══ TEXTE DE L'EXERCICE ══
Mais dans cet endroit, en ce moment précis, on se soucie plus de la survie que de la mort. Des personnes de tous les âges y monnaient, si ce n’est leur talent, des marchandises de toutes sortes pour survivre, au risque de leur vie. Les règles élémentaires d’hygiène sont foulées aux pieds. Les humains et les ordures se disputent l’espace. Même pas de toilettes. Conséquence : les murs cè­dent. Ils sont rongés par la toxicité des urines qui y sont déversées à longueur de journée. Pourtant, le sentiment de tristesse et de compassion du passager, au vu de ce spectacle désolant, est inconnu à ces populations. Elles éclatent de rire et crient de joie au passage de la locomotive. Elles se sont peut-être résignées à accepter leur sort.

Thiès, la capitale déraille

Dakar s’est éloigné, mais le décor n’a pas changé. A Rufisque, ce sont les mêmes scènes, les mêmes images. L’air pollué par ces déchets que les populations déversent sur les rails, met aussi en danger la vie des passagers du train. Car à certains endroits, les rails sont pres­que invisibles. Le seul moment de répit sur cet axe a commencé à l’entrée de Bargny. On peut alors respirer de l’air pur à pleins poumons. On a aussi droit à un paysage verdoyant. A ce niveau, le train est maître de son chemin. Aucun obstacle ne le gène dans sa progression. On en profite pour sombrer dans les bras de Morphée.
═══
--- CONSIGNE ---
Extrayez du texte ci-dessus sur le trajet en train le passage qui commence à « Thiès, la capitale » et se termine à « bras de Morphée. ».
══ DONNÉES FOURNIES ══
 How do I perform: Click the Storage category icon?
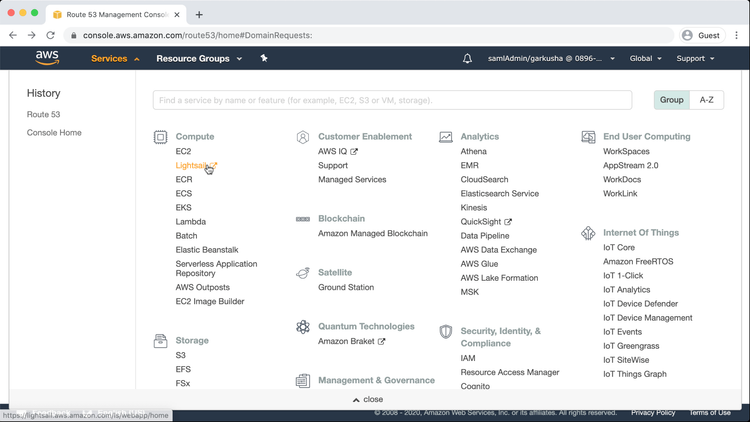(160, 341)
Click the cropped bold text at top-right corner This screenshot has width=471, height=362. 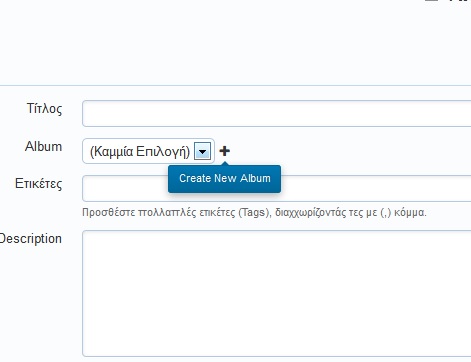click(x=460, y=1)
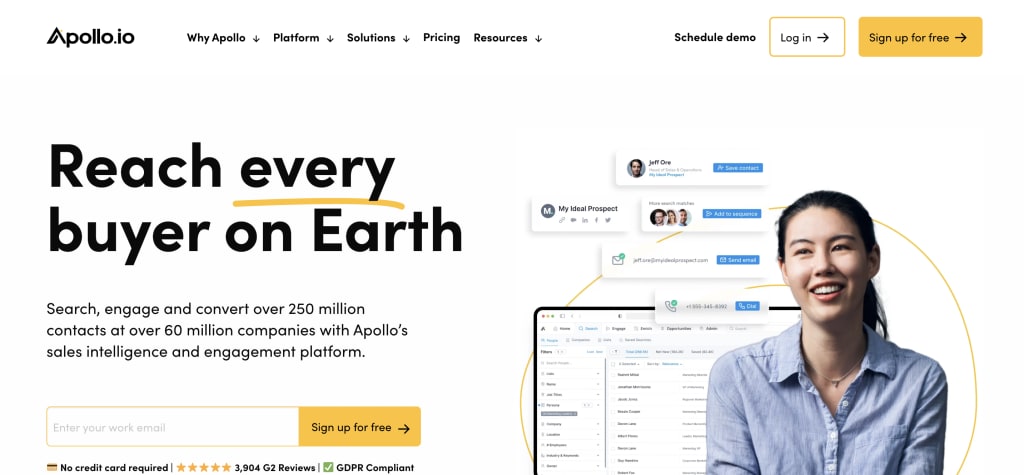
Task: Expand the Platform dropdown menu
Action: pos(303,38)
═══
--- CORRIGÉ ---
Thiès, la capitale déraille

Dakar s’est éloigné, mais le décor n’a pas changé. A Rufisque, ce sont les mêmes scènes, les mêmes images. L’air pollué par ces déchets que les populations déversent sur les rails, met aussi en danger la vie des passagers du train. Car à certains endroits, les rails sont pres­que invisibles. Le seul moment de répit sur cet axe a commencé à l’entrée de Bargny. On peut alors respirer de l’air pur à pleins poumons. On a aussi droit à un paysage verdoyant. A ce niveau, le train est maître de son chemin. Aucun obstacle ne le gène dans sa progression. On en profite pour sombrer dans les bras de Morphée.